Un cadre, selon moi, est un endroit où les gens se rassemblent pour assister à de l’art ; un musée, un théâtre, une salle de concert, un cinéma, etc. C’est aussi un format dans lequel l’art nous est transmis ; une chanson, un livre, une photo, un film, etc. Le cadre est en quelque sorte une béquille qui nous dit : voici l’art, voici ce que tu dois apprécier et comment. Le cadre nous donne un focus, une raison. C’est une mire qui nous aide à viser et comprendre ce qui se trouve en face de nous. Une toile abstraite de Borduas, Letendre ou Ferron dans un musée nous dit : arrête-toi un temps aux couleurs devant toi, regarde la direction de cette ligne que j’ai posée ici, regarde la profondeur de ce noir, etc. Ces artistes ont pris une décision et nous nous retrouvons face à elle.

L’art vu au travers d’un cadre est une chose merveilleuse et enrichissante, mais c’est loin d’être sa seule avenue. L’art se manifeste en dehors de ces cadres fréquemment, rapidement et de manière improvisée tout autour de nous. Nous devons seulement guider notre attention sur lui. Ouvrir nos antennes. Leur donner une chance de capter la beauté. La beauté, par exemple, des lignes de désir dans une ville, ces chemins qui se créent par le passage répété des humains au même endroit.

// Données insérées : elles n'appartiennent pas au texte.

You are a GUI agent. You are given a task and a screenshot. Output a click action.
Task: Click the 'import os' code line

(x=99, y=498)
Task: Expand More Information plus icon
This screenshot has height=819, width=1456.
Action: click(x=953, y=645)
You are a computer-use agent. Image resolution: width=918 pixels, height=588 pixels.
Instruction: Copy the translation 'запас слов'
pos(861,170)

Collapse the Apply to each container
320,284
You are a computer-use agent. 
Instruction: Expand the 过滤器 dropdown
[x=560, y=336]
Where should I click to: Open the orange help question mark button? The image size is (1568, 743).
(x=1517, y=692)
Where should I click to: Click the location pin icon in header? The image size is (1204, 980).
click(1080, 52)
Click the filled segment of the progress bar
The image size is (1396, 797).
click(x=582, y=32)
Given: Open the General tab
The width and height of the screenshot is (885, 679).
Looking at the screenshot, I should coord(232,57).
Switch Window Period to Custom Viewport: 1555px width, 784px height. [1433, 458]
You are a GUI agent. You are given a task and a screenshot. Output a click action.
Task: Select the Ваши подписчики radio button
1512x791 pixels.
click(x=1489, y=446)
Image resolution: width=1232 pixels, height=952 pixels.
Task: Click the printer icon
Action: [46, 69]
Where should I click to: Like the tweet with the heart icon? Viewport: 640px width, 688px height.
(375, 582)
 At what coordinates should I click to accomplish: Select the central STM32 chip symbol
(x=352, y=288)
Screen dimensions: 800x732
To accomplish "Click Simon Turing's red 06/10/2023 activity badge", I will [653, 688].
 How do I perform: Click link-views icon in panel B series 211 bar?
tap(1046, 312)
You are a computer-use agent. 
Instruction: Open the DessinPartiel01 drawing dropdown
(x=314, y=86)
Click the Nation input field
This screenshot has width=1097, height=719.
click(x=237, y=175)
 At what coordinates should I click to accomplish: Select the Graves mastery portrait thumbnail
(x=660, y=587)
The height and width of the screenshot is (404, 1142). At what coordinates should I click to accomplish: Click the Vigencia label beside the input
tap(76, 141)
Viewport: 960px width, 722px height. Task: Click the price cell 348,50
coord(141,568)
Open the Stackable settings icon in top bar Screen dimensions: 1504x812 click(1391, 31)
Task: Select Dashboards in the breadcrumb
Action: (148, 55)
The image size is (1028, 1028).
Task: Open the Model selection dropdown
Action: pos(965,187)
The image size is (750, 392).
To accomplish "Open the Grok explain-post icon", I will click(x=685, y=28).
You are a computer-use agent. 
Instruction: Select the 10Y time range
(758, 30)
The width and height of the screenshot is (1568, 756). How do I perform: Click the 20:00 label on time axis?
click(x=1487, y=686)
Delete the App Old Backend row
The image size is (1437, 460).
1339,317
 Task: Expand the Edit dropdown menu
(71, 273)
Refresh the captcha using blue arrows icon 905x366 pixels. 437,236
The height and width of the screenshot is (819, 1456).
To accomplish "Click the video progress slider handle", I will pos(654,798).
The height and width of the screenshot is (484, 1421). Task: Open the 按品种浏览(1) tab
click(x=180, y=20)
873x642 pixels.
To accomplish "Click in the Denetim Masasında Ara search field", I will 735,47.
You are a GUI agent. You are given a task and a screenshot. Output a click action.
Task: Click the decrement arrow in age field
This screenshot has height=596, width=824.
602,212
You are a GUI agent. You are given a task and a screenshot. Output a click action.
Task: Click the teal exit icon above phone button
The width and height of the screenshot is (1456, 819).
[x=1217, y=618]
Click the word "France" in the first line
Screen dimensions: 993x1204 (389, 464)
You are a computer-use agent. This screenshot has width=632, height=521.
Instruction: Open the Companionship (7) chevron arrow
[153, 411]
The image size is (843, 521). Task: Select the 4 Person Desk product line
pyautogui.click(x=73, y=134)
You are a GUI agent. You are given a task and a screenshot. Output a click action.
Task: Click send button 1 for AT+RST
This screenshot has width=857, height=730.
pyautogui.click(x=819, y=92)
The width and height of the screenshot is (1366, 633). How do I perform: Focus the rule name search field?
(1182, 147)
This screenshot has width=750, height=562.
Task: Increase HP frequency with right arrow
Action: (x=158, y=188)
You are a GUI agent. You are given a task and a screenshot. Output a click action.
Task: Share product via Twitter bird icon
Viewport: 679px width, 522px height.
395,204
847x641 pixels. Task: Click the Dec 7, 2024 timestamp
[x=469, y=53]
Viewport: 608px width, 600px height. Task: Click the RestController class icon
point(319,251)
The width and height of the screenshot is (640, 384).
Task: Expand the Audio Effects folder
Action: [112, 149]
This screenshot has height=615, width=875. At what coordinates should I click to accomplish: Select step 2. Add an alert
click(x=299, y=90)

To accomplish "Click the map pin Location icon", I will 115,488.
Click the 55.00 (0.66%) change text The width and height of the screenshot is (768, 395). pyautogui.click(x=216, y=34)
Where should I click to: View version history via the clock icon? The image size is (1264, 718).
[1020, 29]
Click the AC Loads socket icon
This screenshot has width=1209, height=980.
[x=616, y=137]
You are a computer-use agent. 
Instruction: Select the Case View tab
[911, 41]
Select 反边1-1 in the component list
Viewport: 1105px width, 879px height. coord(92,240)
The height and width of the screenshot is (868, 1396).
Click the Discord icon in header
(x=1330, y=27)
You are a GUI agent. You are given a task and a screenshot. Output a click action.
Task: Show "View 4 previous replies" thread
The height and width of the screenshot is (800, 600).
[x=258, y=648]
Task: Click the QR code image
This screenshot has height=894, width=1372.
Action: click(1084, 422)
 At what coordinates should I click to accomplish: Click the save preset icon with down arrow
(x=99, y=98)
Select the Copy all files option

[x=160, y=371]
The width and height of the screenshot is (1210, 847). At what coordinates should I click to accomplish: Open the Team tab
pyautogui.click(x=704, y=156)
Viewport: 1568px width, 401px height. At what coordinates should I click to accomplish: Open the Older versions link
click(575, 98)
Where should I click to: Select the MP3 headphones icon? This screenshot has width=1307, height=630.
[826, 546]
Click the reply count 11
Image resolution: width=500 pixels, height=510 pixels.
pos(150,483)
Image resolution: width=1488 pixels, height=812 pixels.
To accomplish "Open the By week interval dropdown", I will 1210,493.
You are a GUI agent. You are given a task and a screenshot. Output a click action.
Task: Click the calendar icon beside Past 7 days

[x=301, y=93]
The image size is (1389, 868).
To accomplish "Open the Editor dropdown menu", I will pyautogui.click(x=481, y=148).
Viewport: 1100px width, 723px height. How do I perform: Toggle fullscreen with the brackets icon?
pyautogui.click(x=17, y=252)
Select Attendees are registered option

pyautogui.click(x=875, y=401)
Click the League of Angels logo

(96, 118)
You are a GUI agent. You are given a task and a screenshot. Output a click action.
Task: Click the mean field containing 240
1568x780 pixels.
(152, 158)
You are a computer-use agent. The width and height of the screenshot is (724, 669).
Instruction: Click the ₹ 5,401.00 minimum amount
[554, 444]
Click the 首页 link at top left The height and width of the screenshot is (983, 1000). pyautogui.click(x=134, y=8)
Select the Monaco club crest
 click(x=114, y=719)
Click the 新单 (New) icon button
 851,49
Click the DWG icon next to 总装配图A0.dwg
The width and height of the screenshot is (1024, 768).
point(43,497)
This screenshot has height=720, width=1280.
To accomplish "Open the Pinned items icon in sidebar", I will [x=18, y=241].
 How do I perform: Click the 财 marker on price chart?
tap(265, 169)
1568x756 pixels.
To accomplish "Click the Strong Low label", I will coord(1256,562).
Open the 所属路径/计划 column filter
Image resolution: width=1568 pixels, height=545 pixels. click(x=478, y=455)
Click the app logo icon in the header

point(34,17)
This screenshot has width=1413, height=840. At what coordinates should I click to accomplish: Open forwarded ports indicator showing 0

L’art hors-cadre est pour moi une source intarissable d’émerveillement, de liberté et d’absolu.

Certaines manifestations « d’art en dehors des cadres » sont complètement assimilées et en quelque sorte oubliées par notre société ; les nuages sont des sculptures en constante évolution, les rêves parlent d’un monde où les plus puissantes drogues ne seraient que jeux d’enfants, le chant des oiseaux est le miroir infini du langage, etc. Il faut partir de ces manifestations que tous reconnaissent pour trouver où se cachent les autres images, les autres musiques déposées par le hasard .

Les figures de style, par exemple, sont des micro- organismes de poésie totale. On apprend à les différencier, à les utiliser, mais trop rarement à les apprécier; des papillons dans le ventre, un coup de foudre, des fourmis dans les jambes, être dans la lune, etc. Ce sont des métaphores qui font preuve d’une poésie parfaite, pourvu qu’on y porte attention. Il faut s’arrêter à leur raison d’être aussi souvent que l’on peut. Réfléchir à la nature de telle ou telle expression, fouiller l’étymologie qui nous apprend la différence entre avocat et avocat. Parce que le sourire qui en résulte est précieux.

Quand on y pense, le langage est la première forme d’art, le premier instrument, la première sculpture. Il est poétique par définition : c’est un agencement de sons qui nous permet de communiquer et d’avancer en société. Un agencement de sons, de bruits qui s’est construit à partir de grognements, de jappements d’animaux. Nous nous devons de jouer avec lui aussi souvent que l’on peut. Essayer de poursuivre les bijoux qu’il contient en aiguisant notre curiosité, en cultivant cette sensibilité à aimer, ce réflexe d’ouvrir les yeux à l’alentour.

L’art n’est pas un contenu, c’est le contenant. C’est lui qui nous englobe. Nous nageons dans son imagination. Il est partout et ce n’est qu’une question de focus. La balle est dans notre camp et c’est à nous de choisir ce que l’on capte, ce que l’on apporte au cœur.